Mammary epithelia are mainly composed of luminal and basal cells that are maintained by luminal and basal progenitors, respectively 10. The maintenance of luminal cell fate is orchestrated by networks of transcription factors (TFs), including BRCA1 and GATA3 11. Interestingly, functional loss of BRCA1 by germline or somatic mutation, or promoter methylation is associated with more than half of BLBCs 12-14. Loss of GATA3 expression is also associated with BLBCs and tumor metastasis 13, 15-19. Loss of function of BRCA1 in breast cancer cells enhances the expression of several EMT inducing transcription factors (EMT-TFs) including SLUG 5, TWIST 20, FOXC1/C2 21, and inversely reduces the expression of a few of the EMT suppressing TFs, such as FOXA1 22, 23, FOXO3 24, 25. However, no downstream mediator of BRCA1 in regulation of EMT in breast cancers has been identified. In cell line models, GATA3 functions as a tumor suppressor by inducing epithelial fates while suppressing mesenchymal fates 26-28. We previously demonstrated that BRCA1 suppresses EMT in breast cancer development 20. However, whether and how BRCA1 interacts with GATA3 to control EMT in mammary tumorigenesis remains elusive.

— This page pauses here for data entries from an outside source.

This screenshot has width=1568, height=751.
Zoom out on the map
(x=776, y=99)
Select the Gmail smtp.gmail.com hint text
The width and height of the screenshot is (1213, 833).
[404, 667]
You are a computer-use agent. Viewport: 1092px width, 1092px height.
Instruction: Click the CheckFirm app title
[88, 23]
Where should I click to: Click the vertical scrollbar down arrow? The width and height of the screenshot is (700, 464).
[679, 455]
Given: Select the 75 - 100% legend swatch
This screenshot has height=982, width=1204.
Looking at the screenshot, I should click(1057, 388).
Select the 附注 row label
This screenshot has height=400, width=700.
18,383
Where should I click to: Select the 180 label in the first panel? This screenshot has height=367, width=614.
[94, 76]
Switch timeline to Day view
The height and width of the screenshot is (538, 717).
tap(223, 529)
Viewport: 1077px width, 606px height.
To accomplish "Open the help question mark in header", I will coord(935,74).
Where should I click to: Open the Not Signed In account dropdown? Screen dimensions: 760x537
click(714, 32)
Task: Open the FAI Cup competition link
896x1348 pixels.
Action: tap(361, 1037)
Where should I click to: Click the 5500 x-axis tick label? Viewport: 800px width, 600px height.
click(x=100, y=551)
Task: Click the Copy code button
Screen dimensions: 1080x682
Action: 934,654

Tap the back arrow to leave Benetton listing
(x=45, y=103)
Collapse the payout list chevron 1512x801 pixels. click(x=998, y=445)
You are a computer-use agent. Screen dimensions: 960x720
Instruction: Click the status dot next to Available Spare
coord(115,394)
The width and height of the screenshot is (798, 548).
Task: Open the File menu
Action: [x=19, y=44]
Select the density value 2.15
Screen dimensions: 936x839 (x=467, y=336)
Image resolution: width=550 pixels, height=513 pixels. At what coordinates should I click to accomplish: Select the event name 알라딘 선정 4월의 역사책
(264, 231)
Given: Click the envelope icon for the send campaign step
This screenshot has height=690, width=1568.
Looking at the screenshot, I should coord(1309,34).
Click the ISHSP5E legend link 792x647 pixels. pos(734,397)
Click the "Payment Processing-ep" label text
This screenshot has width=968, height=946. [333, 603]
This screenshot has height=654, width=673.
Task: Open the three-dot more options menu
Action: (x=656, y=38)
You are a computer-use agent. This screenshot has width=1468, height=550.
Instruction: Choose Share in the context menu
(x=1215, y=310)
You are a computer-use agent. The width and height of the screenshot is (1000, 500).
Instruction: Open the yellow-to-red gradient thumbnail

Due to growth and differentiation defects induced by Brca1 and Gata3 deficiency 15, 19, 29-32, mice deficient for either Brca1 or Gata3 rarely develop tumors, making it difficult to identify the role of Brca1 and Gata3 loss in regulating EMT in tumor development and metastasis. Targeted deletion of GATA3 in tumor cells leads to apoptosis preventing the analysis of the functional loss of GATA3 in tumor cell differentiation 33. Most, if not all, genetic studies have utilized co-deletion of one of the genes in the p53 pathway to overcome the growth defects induced by Brca1 deficiency in mice 5, 6, 29-31, 34. However, deletion of p53 induces EMT and BLBCs 35-38, masking the contribution of Brca1 depletion alone in these processes. Hence it is imperative that the role of Brca1 in controlling EMT and tumorigenesis be determined under a genetically intact p53 background.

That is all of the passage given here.